Instructions for the task:
Locate every line below that contains the word "value" and copy it.

*** Supplied data Section Begins ***

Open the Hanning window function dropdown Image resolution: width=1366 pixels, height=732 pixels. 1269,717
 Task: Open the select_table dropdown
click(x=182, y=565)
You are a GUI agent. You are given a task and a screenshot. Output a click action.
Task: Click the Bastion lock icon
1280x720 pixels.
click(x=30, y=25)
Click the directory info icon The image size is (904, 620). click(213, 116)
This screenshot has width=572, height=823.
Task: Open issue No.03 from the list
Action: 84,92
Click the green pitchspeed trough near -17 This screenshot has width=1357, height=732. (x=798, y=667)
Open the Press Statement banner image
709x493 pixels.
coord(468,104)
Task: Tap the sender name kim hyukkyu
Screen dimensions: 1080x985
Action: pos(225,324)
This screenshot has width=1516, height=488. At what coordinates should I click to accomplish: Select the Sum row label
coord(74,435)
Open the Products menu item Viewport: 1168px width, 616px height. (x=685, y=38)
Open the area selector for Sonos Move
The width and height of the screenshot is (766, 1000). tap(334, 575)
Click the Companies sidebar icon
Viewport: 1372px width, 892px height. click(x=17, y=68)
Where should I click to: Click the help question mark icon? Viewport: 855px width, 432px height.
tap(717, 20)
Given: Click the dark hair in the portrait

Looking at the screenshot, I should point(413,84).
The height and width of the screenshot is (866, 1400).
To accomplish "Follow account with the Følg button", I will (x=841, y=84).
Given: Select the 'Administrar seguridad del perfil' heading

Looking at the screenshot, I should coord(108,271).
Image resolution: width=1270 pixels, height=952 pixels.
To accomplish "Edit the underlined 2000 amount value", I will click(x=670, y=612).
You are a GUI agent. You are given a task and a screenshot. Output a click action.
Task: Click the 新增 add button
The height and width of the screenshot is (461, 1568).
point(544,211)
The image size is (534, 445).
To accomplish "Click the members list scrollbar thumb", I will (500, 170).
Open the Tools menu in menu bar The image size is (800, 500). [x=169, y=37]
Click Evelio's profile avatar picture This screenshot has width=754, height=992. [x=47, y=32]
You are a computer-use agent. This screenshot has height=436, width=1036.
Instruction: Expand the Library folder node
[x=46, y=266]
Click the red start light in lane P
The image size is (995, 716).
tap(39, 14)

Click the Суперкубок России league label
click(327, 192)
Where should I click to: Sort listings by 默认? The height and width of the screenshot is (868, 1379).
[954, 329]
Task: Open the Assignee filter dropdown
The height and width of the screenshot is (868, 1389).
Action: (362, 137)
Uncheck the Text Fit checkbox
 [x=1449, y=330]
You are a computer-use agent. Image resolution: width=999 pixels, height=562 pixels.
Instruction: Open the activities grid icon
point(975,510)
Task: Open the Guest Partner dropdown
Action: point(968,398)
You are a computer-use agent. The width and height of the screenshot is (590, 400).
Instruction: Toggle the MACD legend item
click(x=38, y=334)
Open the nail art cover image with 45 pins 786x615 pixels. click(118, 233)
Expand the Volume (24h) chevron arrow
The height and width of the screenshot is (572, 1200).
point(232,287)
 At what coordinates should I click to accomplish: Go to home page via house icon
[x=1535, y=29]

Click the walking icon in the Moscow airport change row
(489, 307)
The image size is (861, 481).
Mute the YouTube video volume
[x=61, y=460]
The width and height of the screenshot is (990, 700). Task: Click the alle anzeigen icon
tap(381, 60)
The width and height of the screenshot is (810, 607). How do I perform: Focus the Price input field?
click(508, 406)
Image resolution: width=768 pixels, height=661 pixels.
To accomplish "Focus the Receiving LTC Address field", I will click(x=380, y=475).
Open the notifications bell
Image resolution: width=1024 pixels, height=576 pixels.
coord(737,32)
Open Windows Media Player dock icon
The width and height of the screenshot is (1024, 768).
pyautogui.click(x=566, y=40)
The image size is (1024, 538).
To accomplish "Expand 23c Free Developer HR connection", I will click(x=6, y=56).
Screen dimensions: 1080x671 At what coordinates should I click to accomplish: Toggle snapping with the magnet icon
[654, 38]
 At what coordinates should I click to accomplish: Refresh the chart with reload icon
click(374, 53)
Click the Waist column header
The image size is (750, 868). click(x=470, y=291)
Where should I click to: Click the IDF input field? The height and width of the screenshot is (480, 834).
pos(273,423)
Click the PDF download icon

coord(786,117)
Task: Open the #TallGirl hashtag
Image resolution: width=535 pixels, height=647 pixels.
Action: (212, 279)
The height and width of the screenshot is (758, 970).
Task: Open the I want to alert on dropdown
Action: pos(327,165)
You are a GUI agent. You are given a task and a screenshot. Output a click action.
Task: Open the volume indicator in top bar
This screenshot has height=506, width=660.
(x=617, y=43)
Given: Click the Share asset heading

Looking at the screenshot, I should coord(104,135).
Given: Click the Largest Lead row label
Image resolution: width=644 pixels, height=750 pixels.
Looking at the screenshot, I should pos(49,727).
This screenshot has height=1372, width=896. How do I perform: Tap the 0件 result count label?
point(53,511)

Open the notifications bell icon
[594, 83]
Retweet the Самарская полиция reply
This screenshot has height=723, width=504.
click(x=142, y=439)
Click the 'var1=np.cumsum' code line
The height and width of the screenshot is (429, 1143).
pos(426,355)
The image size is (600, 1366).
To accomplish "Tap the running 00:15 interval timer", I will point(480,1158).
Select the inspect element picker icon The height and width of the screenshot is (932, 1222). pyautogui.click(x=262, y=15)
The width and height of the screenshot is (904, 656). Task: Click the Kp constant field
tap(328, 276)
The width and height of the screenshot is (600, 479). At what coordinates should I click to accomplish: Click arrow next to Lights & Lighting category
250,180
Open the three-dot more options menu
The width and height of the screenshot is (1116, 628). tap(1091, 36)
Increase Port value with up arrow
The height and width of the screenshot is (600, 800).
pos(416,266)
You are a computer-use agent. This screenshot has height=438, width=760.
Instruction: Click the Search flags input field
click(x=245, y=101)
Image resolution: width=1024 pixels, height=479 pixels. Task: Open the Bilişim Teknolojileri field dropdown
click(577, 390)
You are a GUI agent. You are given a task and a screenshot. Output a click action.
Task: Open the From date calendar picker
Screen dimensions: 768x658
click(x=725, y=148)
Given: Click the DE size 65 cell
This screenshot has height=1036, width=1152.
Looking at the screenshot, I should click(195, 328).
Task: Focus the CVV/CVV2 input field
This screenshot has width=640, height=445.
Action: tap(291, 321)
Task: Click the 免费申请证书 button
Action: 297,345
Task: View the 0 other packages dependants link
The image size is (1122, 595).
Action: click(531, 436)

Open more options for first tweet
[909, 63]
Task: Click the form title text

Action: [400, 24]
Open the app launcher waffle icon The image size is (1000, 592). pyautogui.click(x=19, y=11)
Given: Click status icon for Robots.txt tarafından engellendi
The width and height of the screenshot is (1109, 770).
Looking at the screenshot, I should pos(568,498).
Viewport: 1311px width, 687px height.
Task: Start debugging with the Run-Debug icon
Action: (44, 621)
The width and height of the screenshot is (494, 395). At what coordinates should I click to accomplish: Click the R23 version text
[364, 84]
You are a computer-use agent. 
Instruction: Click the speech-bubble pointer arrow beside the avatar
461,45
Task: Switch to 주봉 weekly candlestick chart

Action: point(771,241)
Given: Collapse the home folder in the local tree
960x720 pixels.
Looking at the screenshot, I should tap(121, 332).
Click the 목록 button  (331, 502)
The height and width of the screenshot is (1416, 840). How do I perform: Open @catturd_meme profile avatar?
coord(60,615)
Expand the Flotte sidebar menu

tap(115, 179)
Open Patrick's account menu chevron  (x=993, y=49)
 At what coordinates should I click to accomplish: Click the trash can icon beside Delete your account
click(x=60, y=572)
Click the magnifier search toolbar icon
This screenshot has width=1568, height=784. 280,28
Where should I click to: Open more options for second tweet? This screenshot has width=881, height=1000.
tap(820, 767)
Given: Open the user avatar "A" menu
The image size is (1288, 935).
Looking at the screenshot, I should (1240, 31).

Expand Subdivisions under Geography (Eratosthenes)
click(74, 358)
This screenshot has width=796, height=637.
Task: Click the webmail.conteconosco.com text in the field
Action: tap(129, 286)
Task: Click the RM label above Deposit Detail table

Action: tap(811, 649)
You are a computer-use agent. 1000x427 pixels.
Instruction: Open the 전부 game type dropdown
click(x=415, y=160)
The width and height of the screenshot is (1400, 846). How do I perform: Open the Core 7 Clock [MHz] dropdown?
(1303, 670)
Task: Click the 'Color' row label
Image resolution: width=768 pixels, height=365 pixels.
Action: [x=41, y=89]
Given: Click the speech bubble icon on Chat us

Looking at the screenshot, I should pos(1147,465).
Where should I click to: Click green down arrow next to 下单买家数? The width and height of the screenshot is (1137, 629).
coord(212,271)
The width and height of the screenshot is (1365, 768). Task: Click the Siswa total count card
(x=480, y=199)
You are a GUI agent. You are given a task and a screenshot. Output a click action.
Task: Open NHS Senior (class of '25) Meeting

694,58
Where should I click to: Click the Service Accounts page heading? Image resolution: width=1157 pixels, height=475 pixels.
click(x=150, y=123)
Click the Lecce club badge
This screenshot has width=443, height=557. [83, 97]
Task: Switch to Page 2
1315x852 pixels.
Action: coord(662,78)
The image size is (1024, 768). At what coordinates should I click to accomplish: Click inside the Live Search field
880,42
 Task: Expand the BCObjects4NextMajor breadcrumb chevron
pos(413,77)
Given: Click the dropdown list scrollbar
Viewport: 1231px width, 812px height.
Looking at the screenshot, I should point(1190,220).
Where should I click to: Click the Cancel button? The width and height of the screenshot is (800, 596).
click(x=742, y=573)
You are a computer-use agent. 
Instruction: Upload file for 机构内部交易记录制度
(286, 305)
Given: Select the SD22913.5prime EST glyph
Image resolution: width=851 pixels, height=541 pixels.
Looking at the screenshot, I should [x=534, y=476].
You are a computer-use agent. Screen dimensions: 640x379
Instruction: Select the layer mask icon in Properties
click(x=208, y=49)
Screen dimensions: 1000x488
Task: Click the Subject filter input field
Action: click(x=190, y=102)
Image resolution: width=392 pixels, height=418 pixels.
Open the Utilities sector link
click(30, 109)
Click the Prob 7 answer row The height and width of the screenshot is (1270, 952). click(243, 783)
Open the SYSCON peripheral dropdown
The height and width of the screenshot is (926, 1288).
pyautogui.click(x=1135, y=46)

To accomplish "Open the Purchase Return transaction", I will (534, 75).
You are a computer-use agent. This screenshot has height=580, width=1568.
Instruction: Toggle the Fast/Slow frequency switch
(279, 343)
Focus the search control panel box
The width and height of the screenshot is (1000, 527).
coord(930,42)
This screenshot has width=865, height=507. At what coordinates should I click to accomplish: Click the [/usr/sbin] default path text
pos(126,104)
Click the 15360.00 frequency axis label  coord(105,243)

*** Supplied data Section Ends ***

Task result:
To accomplish "Edit the underlined 2000 amount value", I will click(x=670, y=612).
Increase Port value with up arrow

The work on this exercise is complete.